TRY IT – Can you pull out each line of the data below that includes the word "Order"?

(Saved data entries)
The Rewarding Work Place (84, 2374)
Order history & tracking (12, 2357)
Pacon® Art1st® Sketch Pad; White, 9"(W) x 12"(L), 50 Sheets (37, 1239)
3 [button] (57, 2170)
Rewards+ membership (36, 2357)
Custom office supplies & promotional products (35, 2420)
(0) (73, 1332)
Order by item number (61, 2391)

RESPONSE AREA –
Order history & tracking (12, 2357)
Order by item number (61, 2391)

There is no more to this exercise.